* **TASK STATEMENT**: Where the records below reach the line containing "The image size is (636, 384).", start transcribing, and end with the line containing "This screenshot has height=329, width=448.", exactly and with nothing else added.

(Beginning of DATASET CONTENT)

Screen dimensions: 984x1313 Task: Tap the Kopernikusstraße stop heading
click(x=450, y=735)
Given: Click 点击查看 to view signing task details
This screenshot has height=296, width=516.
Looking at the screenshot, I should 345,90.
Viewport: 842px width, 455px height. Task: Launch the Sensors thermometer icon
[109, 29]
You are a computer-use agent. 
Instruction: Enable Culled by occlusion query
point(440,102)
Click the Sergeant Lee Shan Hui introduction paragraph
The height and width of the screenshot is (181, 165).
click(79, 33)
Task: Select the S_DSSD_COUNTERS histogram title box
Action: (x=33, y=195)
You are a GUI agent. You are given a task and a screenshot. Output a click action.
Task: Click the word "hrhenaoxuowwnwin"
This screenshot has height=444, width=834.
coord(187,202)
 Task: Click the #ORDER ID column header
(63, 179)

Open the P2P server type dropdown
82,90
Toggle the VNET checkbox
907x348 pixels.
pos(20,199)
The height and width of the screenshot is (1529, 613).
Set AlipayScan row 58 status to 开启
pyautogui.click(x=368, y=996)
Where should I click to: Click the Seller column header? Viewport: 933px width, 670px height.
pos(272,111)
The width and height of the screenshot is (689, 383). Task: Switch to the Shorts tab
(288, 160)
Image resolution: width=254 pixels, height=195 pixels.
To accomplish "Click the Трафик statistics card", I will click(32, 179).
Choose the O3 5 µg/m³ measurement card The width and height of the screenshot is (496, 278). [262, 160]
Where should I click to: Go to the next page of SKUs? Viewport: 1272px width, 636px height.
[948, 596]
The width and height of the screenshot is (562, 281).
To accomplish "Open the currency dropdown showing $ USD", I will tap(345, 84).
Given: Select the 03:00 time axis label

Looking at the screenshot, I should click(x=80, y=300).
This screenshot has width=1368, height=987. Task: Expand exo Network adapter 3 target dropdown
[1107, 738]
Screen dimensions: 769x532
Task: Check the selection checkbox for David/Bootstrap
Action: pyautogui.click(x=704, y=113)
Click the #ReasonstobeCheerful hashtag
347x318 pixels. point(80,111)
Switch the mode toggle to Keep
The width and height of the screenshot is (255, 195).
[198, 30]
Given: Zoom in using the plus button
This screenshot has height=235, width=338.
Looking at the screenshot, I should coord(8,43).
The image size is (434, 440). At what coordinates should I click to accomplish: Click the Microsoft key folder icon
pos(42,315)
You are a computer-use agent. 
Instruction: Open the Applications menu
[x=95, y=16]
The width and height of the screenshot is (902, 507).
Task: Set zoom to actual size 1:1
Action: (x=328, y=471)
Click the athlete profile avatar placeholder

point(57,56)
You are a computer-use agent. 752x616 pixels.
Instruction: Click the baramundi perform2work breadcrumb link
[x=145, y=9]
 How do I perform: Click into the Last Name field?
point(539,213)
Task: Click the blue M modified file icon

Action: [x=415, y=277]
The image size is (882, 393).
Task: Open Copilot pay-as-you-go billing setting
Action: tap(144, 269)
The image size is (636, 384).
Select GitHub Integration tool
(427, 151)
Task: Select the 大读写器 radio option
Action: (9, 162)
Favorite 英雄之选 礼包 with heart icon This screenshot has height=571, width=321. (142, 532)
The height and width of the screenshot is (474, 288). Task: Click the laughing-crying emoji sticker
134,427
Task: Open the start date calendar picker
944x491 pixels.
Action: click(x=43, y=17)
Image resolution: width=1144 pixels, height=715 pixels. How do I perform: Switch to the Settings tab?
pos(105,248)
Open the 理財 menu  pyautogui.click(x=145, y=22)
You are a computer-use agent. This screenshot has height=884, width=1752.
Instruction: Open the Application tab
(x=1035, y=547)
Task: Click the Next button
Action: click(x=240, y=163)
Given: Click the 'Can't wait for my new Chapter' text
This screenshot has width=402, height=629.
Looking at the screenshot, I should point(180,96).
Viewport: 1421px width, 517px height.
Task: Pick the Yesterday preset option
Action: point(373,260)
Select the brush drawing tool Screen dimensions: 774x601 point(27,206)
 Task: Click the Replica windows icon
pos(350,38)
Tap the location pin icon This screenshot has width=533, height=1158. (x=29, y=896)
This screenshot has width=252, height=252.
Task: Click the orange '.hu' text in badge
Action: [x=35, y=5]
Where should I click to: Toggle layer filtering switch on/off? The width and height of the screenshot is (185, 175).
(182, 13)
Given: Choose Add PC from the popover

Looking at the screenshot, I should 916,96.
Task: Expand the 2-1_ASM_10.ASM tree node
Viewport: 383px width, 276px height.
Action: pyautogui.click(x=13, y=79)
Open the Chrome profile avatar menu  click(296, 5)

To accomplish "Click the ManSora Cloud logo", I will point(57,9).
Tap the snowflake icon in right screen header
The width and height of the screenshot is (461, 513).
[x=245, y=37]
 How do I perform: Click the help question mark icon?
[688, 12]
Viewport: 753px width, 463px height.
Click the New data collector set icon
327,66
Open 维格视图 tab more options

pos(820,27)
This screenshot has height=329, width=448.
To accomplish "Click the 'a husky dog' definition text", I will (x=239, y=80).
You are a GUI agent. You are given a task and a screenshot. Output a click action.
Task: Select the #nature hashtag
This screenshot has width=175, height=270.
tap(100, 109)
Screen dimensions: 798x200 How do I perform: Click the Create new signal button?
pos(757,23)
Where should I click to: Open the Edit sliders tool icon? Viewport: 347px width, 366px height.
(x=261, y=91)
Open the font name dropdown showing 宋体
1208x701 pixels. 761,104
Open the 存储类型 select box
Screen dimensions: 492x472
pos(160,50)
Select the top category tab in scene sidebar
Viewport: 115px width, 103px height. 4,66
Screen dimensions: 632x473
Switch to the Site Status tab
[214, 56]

(End of DATASET CONTENT)

* **RESPONSE**:
The image size is (636, 384).
Select GitHub Integration tool
(427, 151)
Task: Select the 大读写器 radio option
Action: (9, 162)
Favorite 英雄之选 礼包 with heart icon This screenshot has height=571, width=321. (142, 532)
The height and width of the screenshot is (474, 288). Task: Click the laughing-crying emoji sticker
134,427
Task: Open the start date calendar picker
944x491 pixels.
Action: click(x=43, y=17)
Image resolution: width=1144 pixels, height=715 pixels. How do I perform: Switch to the Settings tab?
pos(105,248)
Open the 理財 menu  pyautogui.click(x=145, y=22)
You are a computer-use agent. This screenshot has height=884, width=1752.
Instruction: Open the Application tab
(x=1035, y=547)
Task: Click the Next button
Action: click(x=240, y=163)
Given: Click the 'Can't wait for my new Chapter' text
This screenshot has width=402, height=629.
Looking at the screenshot, I should point(180,96).
Viewport: 1421px width, 517px height.
Task: Pick the Yesterday preset option
Action: point(373,260)
Select the brush drawing tool Screen dimensions: 774x601 point(27,206)
 Task: Click the Replica windows icon
pos(350,38)
Tap the location pin icon This screenshot has width=533, height=1158. (x=29, y=896)
This screenshot has width=252, height=252.
Task: Click the orange '.hu' text in badge
Action: [x=35, y=5]
Where should I click to: Toggle layer filtering switch on/off? The width and height of the screenshot is (185, 175).
(182, 13)
Given: Choose Add PC from the popover

Looking at the screenshot, I should 916,96.
Task: Expand the 2-1_ASM_10.ASM tree node
Viewport: 383px width, 276px height.
Action: pyautogui.click(x=13, y=79)
Open the Chrome profile avatar menu  click(296, 5)

To accomplish "Click the ManSora Cloud logo", I will point(57,9).
Tap the snowflake icon in right screen header
The width and height of the screenshot is (461, 513).
[x=245, y=37]
 How do I perform: Click the help question mark icon?
[688, 12]
Viewport: 753px width, 463px height.
Click the New data collector set icon
327,66
Open 维格视图 tab more options

pos(820,27)
This screenshot has height=329, width=448.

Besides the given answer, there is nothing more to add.